- Text
APPENDIX A A SAMPLE ESSAY FORMAT
CGSC students (including CAS3) are knowledgeable writers. However, OPORD and OPLANs have influenced their writing style. Writing an OPORD and OPLAN is not the same as academic writing. Academic writing consists of taking a position on a topic and crafting the essay to support or refute the topic. The argumentative essay included in this appendix illustrates academic writing. This essay follows the format prescribed in A Manual for Writers of Term Papers, Theses, and Dissertations (Sixth Edition). All CGSC student papers will conform to this standard. Note that the standard allows students to use endnotes or footnotes to document sources. The sample essay includes a title page. Some instructors do not require a title page. Check with your instructor.
PURPOSE OF WRITING At CGSC students compose their essays to fulfill specific purposes. Any essay may fall into one of four categories--narration, description, exposition or argumentation. Each category supports a different purpose. Narration tells a story about a series of events. Description helps the reader to see, feel and hear what the writer intends. Exposition clarifies to the reader what the author knows about a given subject. Argumentation is to persuade the reader on the rightness of a particular point of view or a course of action. Probably the most common form of writing at CGSC is Argumentation. Argumentative writing, also known as persuasive writing, states a position and supports it. The goal of argumentation is agreement. It seeks to convince an audience that the author's position is valid. Successful argumentative writing has many elements. It exhibits writer credibility, sensitivity to audience values, sound logic, and appropriate evidence. It clearly states the author's position, acknowledges and deals with important evidence for counter-arguments, evokes appropriate emotion, and leads the audience to the author's position. Writers and editors can evaluate argumentative writing with CGSC Form 1009W, Evaluating Writing (Appendix C in CGSC Student Text 22-2, Writing and Speaking Skills for Leaders at the Organizational Level).

- Raw data
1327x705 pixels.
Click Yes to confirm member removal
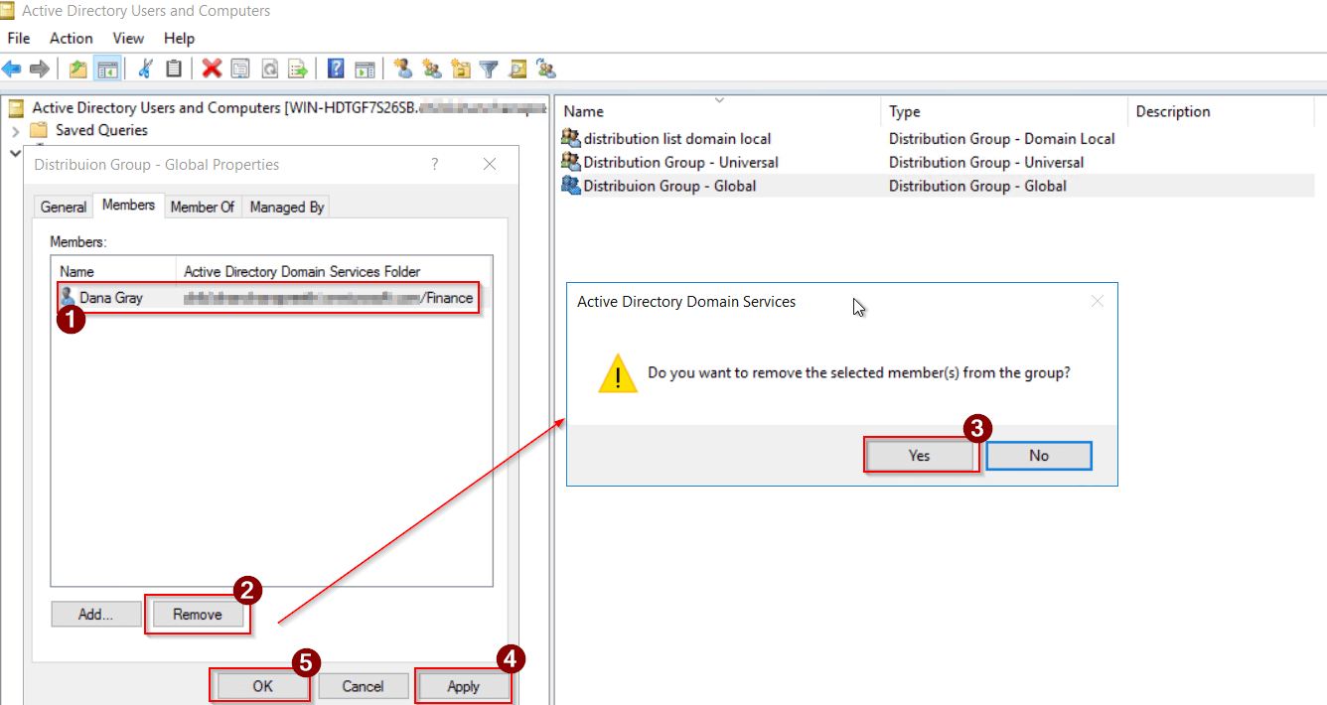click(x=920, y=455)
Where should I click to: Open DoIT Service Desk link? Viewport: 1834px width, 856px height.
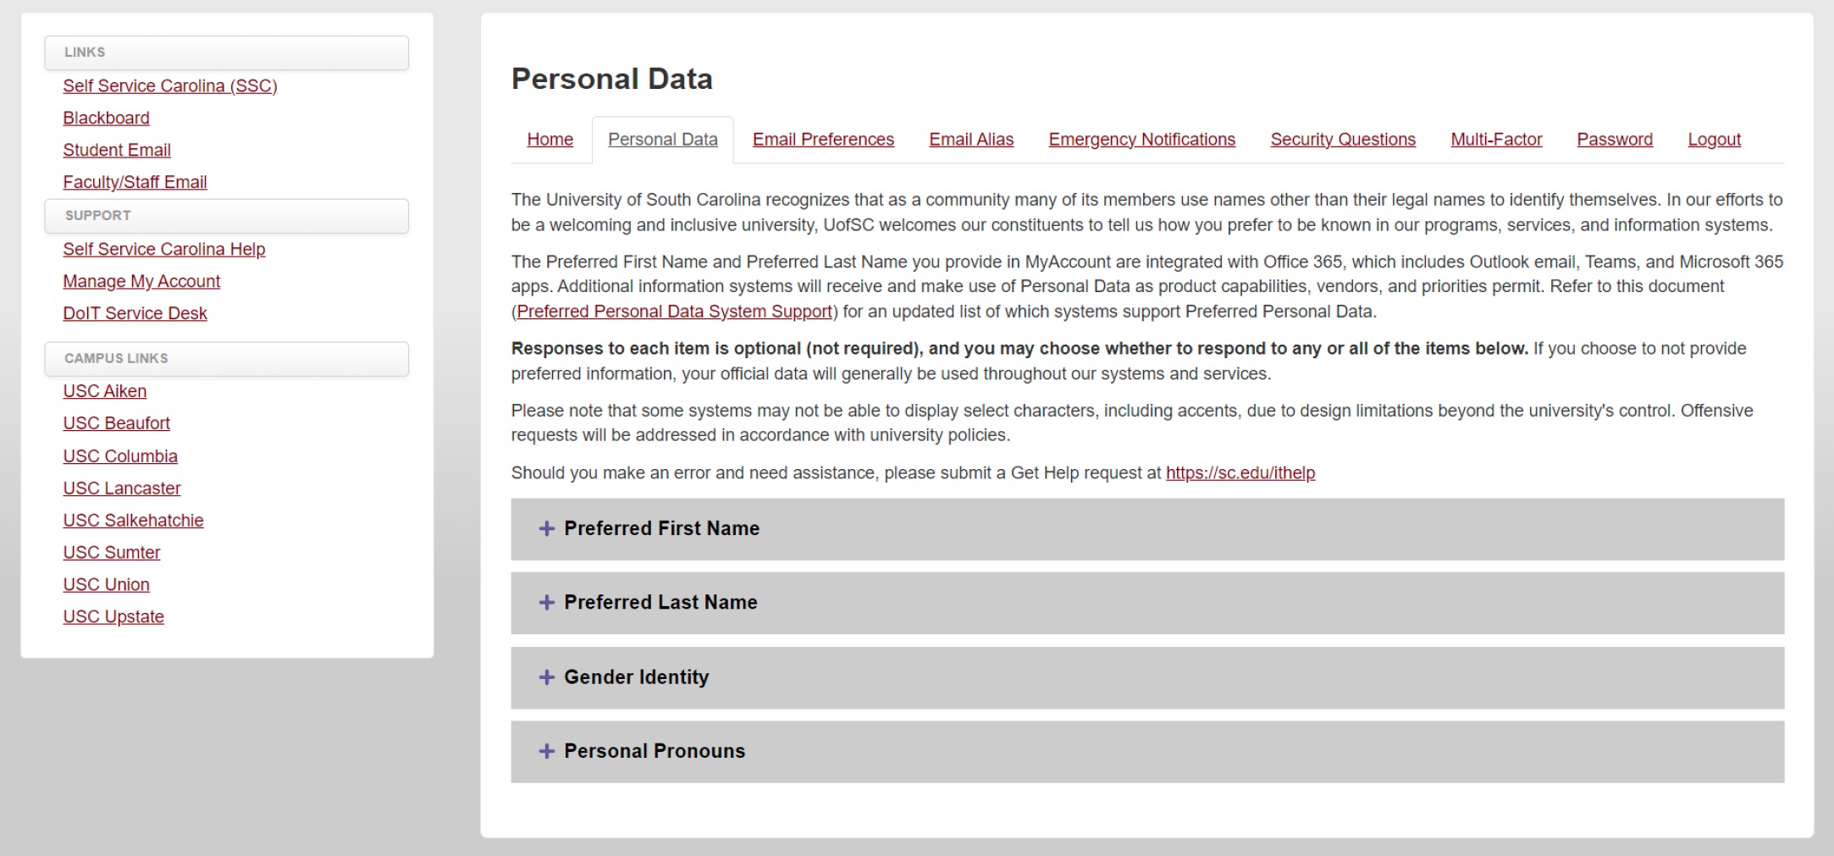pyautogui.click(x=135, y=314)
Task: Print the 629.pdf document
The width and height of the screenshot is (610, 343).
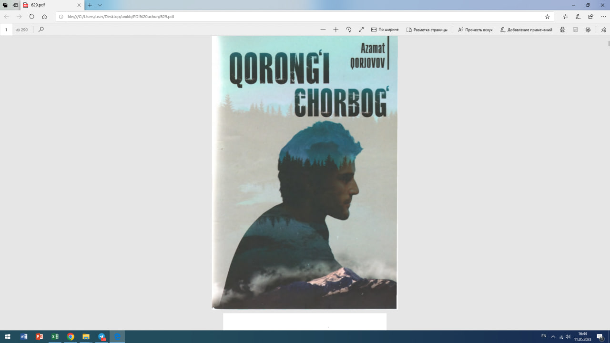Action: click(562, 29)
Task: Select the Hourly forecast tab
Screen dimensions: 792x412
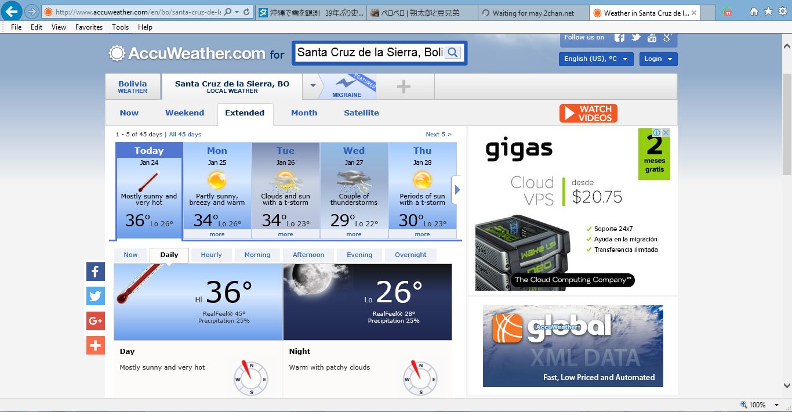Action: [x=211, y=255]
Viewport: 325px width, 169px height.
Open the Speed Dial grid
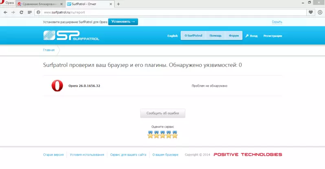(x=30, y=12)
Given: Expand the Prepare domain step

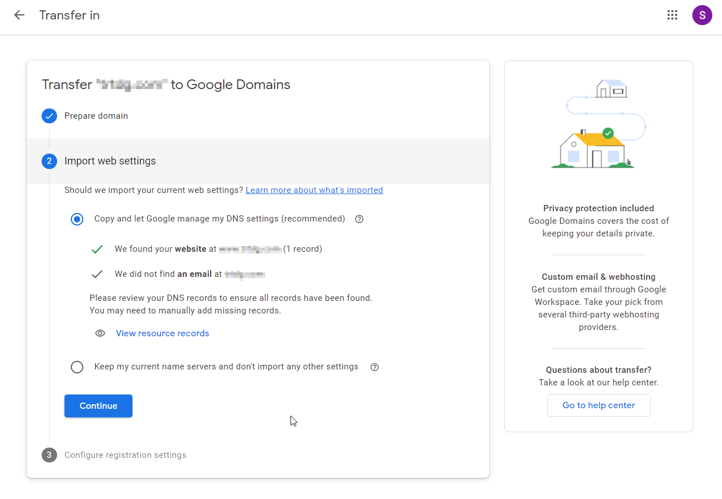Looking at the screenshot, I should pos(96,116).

--

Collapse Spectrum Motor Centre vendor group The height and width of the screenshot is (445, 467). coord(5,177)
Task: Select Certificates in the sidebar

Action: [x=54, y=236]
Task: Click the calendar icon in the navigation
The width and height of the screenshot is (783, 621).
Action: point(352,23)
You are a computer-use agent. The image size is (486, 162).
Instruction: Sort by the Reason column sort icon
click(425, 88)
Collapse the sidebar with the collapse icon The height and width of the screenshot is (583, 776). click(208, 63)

- Direction 1
Reproduce verbatim the passage of the appendix starting with "APPENDIX A A" and going on through "with your instructor.".
- Direction 2
According to the appendix, what are the four categories an essay may fall into?

- Full solution 1
APPENDIX A A SAMPLE ESSAY FORMAT
CGSC students (including CAS3) are knowledgeable writers. However, OPORD and OPLANs have influenced their writing style. Writing an OPORD and OPLAN is not the same as academic writing. Academic writing consists of taking a position on a topic and crafting the essay to support or refute the topic. The argumentative essay included in this appendix illustrates academic writing. This essay follows the format prescribed in A Manual for Writers of Term Papers, Theses, and Dissertations (Sixth Edition). All CGSC student papers will conform to this standard. Note that the standard allows students to use endnotes or footnotes to document sources. The sample essay includes a title page. Some instructors do not require a title page. Check with your instructor.

- Full solution 2
Narration, description, exposition, and argumentation.